Pubblicato più di un anno fa
Sabato 12 novembre sarà il giorno in cui si svolgerà «il primo TEDxYouth d'Italia: 11 ragazzi delle scuole superiori porteranno sul palco la loro idea per "un nuovo inizio"». Lo definisce così un articolo pubblicato sul sito del mensile "Vita", che da anni si occupa di terzo settore e volontariato.
«La travolgente energia delle seconde generazioni» - secondo la rivista diretta da Riccardo Bonacina - si darà appuntamento a Bologna, dove «undici ragazzi saliranno sul palco e faranno il loro talk, alla presenza – fra gli altri – del ministro Stefania Giannini: è la prima volta al mondo che TED e un Ministero dell’Istruzione si uniscono. L'idea è che il formato TED sia uno strumento efficace per valorizzare le idee e le esperienze dei giovani, per sviluppare le eccellenze presenti nella nostra scuola ma anche per incrementare le competenze degli studenti in in campi strategici quali l’argomentazione e il public speaking».
Tra gli undici studenti ci sarà anche Octavian Husoschi, di 5aM. «Octavian Husoschi presenta invece N4TURE, la startup creata da 27 studenti fra i 17 e i 19 anni del liceo Galileo Galilei di Caravaggio.

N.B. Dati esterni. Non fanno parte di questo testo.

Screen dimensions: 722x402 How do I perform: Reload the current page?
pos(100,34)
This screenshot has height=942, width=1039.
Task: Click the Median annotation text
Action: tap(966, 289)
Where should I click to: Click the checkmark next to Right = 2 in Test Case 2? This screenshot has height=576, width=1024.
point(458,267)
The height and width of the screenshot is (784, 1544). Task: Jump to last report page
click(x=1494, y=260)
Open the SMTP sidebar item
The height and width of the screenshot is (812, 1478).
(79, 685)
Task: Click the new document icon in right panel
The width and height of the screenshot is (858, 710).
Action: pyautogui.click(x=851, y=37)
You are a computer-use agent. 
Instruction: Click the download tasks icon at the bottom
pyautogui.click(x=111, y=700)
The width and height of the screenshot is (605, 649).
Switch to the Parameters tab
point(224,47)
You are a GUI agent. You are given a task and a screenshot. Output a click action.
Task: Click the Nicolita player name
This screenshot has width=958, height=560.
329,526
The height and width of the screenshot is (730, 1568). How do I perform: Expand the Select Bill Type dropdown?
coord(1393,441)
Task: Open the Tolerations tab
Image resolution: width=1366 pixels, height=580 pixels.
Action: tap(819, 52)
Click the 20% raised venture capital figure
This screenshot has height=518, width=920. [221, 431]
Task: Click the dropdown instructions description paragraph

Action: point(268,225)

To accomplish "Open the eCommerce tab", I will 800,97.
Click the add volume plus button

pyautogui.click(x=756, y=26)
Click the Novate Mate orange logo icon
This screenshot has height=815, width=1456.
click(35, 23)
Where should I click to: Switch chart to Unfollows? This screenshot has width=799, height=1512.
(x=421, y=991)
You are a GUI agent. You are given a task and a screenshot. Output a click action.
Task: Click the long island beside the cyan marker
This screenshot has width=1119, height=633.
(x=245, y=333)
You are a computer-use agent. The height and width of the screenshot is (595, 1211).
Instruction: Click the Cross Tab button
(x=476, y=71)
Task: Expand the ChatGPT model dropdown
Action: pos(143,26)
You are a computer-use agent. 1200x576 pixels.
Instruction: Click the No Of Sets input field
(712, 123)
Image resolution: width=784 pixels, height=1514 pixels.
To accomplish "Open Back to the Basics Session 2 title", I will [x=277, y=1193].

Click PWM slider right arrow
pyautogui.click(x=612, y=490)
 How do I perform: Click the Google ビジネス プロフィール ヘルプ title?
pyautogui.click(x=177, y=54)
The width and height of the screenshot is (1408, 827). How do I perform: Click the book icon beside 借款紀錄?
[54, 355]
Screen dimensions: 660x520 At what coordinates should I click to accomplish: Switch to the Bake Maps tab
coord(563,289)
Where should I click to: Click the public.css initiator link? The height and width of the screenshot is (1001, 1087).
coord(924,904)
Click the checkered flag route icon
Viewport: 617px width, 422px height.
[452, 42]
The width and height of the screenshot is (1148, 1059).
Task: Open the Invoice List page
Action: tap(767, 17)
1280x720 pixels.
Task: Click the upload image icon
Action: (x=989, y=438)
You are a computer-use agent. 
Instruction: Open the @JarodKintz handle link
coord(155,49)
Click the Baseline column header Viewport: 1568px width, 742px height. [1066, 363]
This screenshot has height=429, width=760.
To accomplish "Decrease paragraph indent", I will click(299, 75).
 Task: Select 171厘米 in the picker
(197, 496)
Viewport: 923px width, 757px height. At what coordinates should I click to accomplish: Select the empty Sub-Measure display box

Hanno inventato i CrayonSEED, i pastelli a cera che contengono dei semi, che si possono piantare e danno vita a una piantina: la classe di Octavian ha già vinto il titolo di startup più creativa d’Italia».
Alla finale di sabato si arriva dopo che sono «arrivate 350 videocandidature da 400 scuole, proposte da ragazzi dai 16 ai 18 anni, poi 4.500 persone hanno votato, a settembre, i 22 “finalisti”.
«Tre settimane fa - spiega nell'articolo il professor Marco Ferrari, docente del liceo Malphigi di Bologna e uno degli organizzatori dell'edizione italiana della manifestazione - abbiamo incontrato i 22 finalisti, tra cui poi stati scelti gli 11 ragazzi che saliranno sul palco e sono rimasto letteralmente a bocca aperta. Ho visto l’entusiasmo, la competenza tecnologica, linguistica, l’umanità di questi ragazzi e la qualità delle esperienze vissute e pensate. C’è una padronanza, una ricchezza di intelligenze ed esperienze che TED ha liberato e fatto emergere. Ho visto ragazzi straordinariamente disponibili al lavoro, che chiedevano un giudizio leale sul loro lavoro, non per una visibilità alla X-Factor ma per qualcosa che davvero li interessa al di là del salire su un palco. Questa è già una vittoria».